Mauern und Grenzen feiern eine Auferstehung. Die einen rufen harsche Reaktionen hervor, andere werden kaum beachtet. Etwa die türkische Mauer gegen Syrien.
Walter Brehm
290 Kilometer sind vollendet. Seit 2014 baut die Türkei an einer Grenzmauer zum Bürgerkriegsland Syrien. Der Bau soll 2018 fertiggestellt sein und sich über 511 Kilometer Grenze hinziehen.
Mauern sind derzeit ein globales Medienthema. Über den Bauherrn Donald Trump, der eine Mauer zwischen den USA und Mexiko plant, ist die Empörung in Europa gross. Selbst Bauherren von Grenzwällen kritisieren die USA scharf. So hat der türkische Ministerpräsident Binali Yildirim erklärt: «Ihr baut Mauern, aber Mauern sind nie eine Lösung. Sie werden irgendwann eingerissen, so wie die Berliner Mauer.» Wohl wahr und gut gebrüllt, Löwe, ist man versucht zuzustimmen, wären die Herren Yildirim und Erdogan nicht selber Mauerbauer.
Die türkische Mauer soll den Schmuggel, den Terrorismus und die illegale Migration aus Syrien stoppen. So die offizielle Begründung. Ein Polemiker, wer Ankara vorwerfen würde, es gehe auch darum, die kurdische Bevölkerung beidseits der türkisch-syrischen Grenze endgültig zu trennen. Zumindest fehlt dieses Motiv in den türkischen Erklärungen.
Es ist auch nicht nötig. Vor allem Regierungen der 28 EU-Staaten haben wiederholt schärfere Kontrollen dieser Grenze gefordert. So kann die türkische Staatsmacht ihr Mauerprojekt letztlich als Folge des europäischen Drucks auf die Türkei darstellen. Zumindest aber wirkt deshalb die Distanzierung der EU-Aussenbeauftragten Federica Mogherini von den US-Plänen etwas seltsam: «Wir glauben nicht an Mauern.» Vor allem befremdet sowohl der Hinweis von Premier Yildirim auf die Berliner Mauer als auch die europäische Haltung schon deshalb, weil sich das türkische Mauerprojekt in einem Punkt fatal nach dem Vorbild des «Antifaschistischen Schutzwalls» der DDR richtet. Wie damals an der deutsch-deutschen Grenze sind entlang der türkischen Mauer Selbstschussanlagen montiert. So spart man Personal – und nimmt Todesopfer in Kauf. Und Opfer werden wohl auch beim von der Regierung nicht genannten «kurdischen Motiv» für die türkische Mauer in Kauf genommen.
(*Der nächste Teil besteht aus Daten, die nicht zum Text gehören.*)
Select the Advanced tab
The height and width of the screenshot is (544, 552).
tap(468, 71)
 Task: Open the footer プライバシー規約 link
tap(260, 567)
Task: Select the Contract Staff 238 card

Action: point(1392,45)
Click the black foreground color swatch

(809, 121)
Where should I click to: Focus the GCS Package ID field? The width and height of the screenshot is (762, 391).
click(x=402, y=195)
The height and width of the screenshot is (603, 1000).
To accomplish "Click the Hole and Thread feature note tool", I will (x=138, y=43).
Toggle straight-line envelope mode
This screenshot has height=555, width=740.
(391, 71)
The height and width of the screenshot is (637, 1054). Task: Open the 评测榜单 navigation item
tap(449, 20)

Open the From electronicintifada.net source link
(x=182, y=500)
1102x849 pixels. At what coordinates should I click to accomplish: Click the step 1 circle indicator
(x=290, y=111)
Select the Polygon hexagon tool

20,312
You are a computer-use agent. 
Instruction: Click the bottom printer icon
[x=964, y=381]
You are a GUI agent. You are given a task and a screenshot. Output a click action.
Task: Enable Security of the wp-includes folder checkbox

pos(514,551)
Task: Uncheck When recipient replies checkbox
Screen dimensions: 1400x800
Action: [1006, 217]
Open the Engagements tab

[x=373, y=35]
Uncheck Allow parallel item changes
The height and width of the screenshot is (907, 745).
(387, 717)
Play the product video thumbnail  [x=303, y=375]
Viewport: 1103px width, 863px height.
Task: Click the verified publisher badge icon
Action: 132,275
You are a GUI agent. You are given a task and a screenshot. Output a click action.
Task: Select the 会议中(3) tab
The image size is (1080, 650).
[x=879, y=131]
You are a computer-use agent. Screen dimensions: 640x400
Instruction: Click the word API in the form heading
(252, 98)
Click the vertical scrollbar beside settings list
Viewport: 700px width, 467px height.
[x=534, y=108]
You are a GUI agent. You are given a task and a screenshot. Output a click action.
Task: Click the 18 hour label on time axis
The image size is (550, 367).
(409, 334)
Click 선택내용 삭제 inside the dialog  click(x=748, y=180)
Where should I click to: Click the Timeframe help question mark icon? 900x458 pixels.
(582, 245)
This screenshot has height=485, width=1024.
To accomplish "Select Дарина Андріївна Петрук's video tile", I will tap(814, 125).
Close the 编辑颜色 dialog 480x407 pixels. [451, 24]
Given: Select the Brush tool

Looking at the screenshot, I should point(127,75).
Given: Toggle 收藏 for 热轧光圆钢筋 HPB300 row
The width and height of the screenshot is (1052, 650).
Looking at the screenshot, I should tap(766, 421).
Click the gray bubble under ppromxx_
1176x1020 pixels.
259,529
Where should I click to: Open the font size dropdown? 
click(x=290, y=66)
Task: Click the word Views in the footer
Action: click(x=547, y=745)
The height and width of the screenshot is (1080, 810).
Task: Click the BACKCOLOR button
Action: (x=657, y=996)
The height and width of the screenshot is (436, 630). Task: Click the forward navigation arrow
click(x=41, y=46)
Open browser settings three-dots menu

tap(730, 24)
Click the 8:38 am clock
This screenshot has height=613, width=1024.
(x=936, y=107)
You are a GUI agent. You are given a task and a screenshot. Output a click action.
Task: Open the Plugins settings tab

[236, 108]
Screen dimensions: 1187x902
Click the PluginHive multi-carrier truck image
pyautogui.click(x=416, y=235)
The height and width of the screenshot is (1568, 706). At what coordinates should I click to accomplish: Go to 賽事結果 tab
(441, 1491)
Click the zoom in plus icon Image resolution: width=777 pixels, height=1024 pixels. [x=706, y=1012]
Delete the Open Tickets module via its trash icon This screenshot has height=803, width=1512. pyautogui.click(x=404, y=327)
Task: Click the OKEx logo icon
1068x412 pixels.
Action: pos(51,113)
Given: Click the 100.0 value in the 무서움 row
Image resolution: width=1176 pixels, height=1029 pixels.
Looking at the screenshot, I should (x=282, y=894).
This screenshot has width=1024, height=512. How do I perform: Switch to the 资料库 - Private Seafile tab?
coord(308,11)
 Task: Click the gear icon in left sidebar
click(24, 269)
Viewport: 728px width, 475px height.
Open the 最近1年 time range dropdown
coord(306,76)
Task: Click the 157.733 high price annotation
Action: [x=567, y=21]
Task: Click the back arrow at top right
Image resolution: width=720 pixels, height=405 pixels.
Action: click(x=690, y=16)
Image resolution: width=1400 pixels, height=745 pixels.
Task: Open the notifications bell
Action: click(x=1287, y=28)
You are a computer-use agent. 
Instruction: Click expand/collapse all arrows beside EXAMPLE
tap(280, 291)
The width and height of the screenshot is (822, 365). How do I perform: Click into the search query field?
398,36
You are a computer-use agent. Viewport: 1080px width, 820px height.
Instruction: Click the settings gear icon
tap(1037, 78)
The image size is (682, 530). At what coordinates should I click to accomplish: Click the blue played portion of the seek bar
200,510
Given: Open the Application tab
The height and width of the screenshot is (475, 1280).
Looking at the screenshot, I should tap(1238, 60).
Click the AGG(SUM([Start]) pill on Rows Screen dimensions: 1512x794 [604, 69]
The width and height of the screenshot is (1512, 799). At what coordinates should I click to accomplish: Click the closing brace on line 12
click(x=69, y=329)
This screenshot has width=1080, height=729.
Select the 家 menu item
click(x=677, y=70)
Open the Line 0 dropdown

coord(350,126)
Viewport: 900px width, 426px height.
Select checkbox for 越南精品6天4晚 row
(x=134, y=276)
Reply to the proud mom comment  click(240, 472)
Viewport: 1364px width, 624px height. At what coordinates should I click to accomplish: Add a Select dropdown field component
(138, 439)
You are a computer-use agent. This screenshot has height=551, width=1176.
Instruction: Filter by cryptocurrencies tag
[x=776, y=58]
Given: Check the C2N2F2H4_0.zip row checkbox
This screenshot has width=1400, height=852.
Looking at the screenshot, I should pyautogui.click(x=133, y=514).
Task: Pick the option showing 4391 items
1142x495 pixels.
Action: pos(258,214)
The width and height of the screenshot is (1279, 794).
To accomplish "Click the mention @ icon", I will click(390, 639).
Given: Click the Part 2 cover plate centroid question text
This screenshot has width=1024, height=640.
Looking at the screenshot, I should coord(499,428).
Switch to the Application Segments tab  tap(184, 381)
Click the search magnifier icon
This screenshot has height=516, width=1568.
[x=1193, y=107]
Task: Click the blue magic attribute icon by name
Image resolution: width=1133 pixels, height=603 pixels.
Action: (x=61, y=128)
Bisher gab es einen regen Warenhandel im Grenzgebiet zu Syrien, das identisch ist mit dem kurdischen Siedlungsgebiet dort. Dieser Handel war oft die einzige Einkommensquelle für Familien beidseits der Grenze. Hinzu kommt ihre Angst vor militärischer Gewalt. Bei den Bauarbeiten an der Mauer kommt es zu Grenzverletzungen, da die türkischen Bagger unter dem Schutz der türkischen Armee immer wieder auf syrisches Territorium vordringen. Die von Kurden und syrischen Rebellen gestellte autonome Verwaltung der nord-syrischen Föderation erklärte dazu: «Die Mauer ist kein Grenzschutz, sondern eine Verletzung der Souveränität des Volkes – eine Mauer der Schande.»
Und wie in den USA die Regierung Trump. stützt sich die türkische Regierung bei ihrem Mauerprojekt auch auf die Unterstützung rechtsradikaler Nationalisten. Die unterschiedliche Wahrnehmung der beiden Mauerprojekte wirkt umso störender, liest man ein weiteres Zitat des türkischen Premiers Yildirim: «Meine nationalistischen und idealistischen Freunde sagen ‹Vaterland und Volk zuerst›. Deshalb haben wir uns gemeinsam auf den Weg gemacht. Das dürfen wir nicht vergessen.» Das klingt wie ein Echo aus dem Büro des US-Chefstrategen Steve Bannon, der sich ebenfalls nicht scheut, die extreme Rechte für das «America first» seines Präsidenten zu mobilisieren – nur dass die türkische Variante in Europa eben kaum zu Protesten führt.